After the rain stopped, and I'd downed a lunch special from Fatima Chinese Restaurant (a Halal Kung Po Chicken with Hot and Sour Soup), I hopped on Tosca.
My late-afternoon ride took me through some areas that are very familiar to me: the industrial areas that line Newtown Creek from the Queens side of the Koszciusko Bridge. Even on weekdays, there really isn't as much traffic as one might expect--and, because much of it is truck traffic, it's sporadic.
Railroad tracks rim the creek on the Queens side. Next to the tracks are warehouses and small factories that line Review Avenue.
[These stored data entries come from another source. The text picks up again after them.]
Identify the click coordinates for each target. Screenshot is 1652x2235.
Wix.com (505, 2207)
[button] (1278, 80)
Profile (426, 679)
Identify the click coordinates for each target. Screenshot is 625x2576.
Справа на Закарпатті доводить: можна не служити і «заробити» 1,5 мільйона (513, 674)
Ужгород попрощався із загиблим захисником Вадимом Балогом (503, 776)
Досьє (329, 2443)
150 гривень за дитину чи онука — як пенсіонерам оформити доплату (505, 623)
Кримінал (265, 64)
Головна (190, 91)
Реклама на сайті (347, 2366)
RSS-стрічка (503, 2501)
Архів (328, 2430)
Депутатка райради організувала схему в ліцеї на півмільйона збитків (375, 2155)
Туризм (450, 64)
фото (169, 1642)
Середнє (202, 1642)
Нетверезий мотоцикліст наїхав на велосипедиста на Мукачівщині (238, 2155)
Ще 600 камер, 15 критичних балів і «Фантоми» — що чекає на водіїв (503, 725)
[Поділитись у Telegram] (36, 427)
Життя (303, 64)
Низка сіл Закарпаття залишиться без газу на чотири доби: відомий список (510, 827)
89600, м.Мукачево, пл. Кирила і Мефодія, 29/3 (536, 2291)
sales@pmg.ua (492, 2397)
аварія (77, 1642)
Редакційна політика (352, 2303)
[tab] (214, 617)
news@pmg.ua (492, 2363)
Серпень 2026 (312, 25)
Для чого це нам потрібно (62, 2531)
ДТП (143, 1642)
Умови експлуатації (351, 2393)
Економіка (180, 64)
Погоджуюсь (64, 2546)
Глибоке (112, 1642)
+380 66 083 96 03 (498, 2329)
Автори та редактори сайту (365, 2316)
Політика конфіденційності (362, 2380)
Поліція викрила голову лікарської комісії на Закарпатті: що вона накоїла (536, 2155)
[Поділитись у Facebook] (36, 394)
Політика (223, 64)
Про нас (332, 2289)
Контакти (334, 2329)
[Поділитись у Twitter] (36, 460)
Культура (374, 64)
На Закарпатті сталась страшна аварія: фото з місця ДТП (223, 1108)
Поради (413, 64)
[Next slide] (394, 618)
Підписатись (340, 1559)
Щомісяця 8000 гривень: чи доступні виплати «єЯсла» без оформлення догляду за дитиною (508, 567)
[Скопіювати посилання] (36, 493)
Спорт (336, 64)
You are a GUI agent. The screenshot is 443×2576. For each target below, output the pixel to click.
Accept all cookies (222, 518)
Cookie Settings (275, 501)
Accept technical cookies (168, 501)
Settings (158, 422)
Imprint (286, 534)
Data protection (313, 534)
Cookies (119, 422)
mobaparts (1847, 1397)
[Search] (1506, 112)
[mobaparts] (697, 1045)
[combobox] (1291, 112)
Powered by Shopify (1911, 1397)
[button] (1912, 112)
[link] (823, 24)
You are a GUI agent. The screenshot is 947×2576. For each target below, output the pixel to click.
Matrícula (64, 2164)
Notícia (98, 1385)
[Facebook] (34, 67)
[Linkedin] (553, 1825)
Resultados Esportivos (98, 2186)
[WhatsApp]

I've been trying to find out how that street got its name: It doesn't look to me like very many things ever got reviewed there.
Across the Avenue from those factories and warehouses is a cemetery. Actually, you can't see the cemetery from the street, as it's on higher ground. So, what you see is a stone wall.
What's interesting about the stone wall is the graffiti: It's from a more innocuous time, at least in terms of graffiti:
Also, it's much simpler, in composition and color (Do I sound like a pretentious art critic, or what?), than what we see today.
The style and the content of the graffiti tells you that it's older. Plus, I've seen the graffiti on that wall for the past 25 or so years. In fact, I even recall seeing some of it, including the piece in the next photo, during my early adolescence, when my family passed through the area on our way to visit relatives.
It makes me wonder where Joe is now. He's well into middle age, or possibly even an old man, if he's still alive. I suspect I could say the same things about Al. As for Marty and Janet: Did they stay together? Get married? Or did one of them go away to college, or war , and never see each other again?
I also wonder whether any of the people (men, mostly) who work in the area have ever noticed the graffiti on the wall. If they haven't, I guess the job fell to a cyclist. It makes sense: Cyclists, in my experience, tend to be curious people. I wonder why that's so.